In the case of AFib, deciding whether cardiac surgery is advisable involves balancing the risks involved in any heart surgery against the risk of continuing to manage the rhythm disorder (as well as any associated valvular problems) with medication and other nonsurgical treatments.
The risks involved in surgery are typically quite low. Since surgery for AFib is often undertaken at the same time as another surgical procedure, the overall risks are generally the same as for whatever other procedure is being performed. In other words, performing cardiac ablation or a maze procedure does not usually result in any additional risk.
If the correction of the rhythm disturbance is successful—which is the case in between 50% and 70% of patients—the benefits are considerable. Typically, patients can stop taking blood-thinning medication (often referred to by the brand name of Coumadin), their symptoms are relieved, and the progressive damage to their heart is dramatically slowed or halted.
A typical open-heart procedure takes from four to six hours, in some cases up to eight hours; patients are then maintained under general anesthesia for an additional four to six hours. If their heart is performing well and there is no excess bleeding, they can emerge from anesthesia and have their breathing tube removed. Most patients stay in the ICU until midday of the day after their procedure; if they continue to do well, the drainage tubes in their chest can then be removed and they can be moved to a regular hospital bed later that day. The typical hospital stay ranges from four to seven days. At that point, the vast majority of patients are able to go home, with support from the visiting nurse service, though about 15% to 30% may need to spend some time in a rehab facility for more extensive rehabilitation. After discharge, patients are advised not to drive for about three weeks and not to lift anything heavier than 5 lbs. for about six weeks. Beyond that point, they can resume whatever activities they wish to.
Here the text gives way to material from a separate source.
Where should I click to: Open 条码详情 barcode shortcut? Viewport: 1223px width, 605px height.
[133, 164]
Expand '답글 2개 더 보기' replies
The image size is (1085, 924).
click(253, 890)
Patients tend to be surprised at how easy it is to control their pain. By the second day after their operation, most patients are comfortable without intravenous pain medication, taking only oral painkillers, and the overwhelming majority are discharged home on just Tylenol or Motrin.
In cases when minimally invasive surgery is appropriate, the recovery period may be shorter (much shorter in the case of endovascular surgery).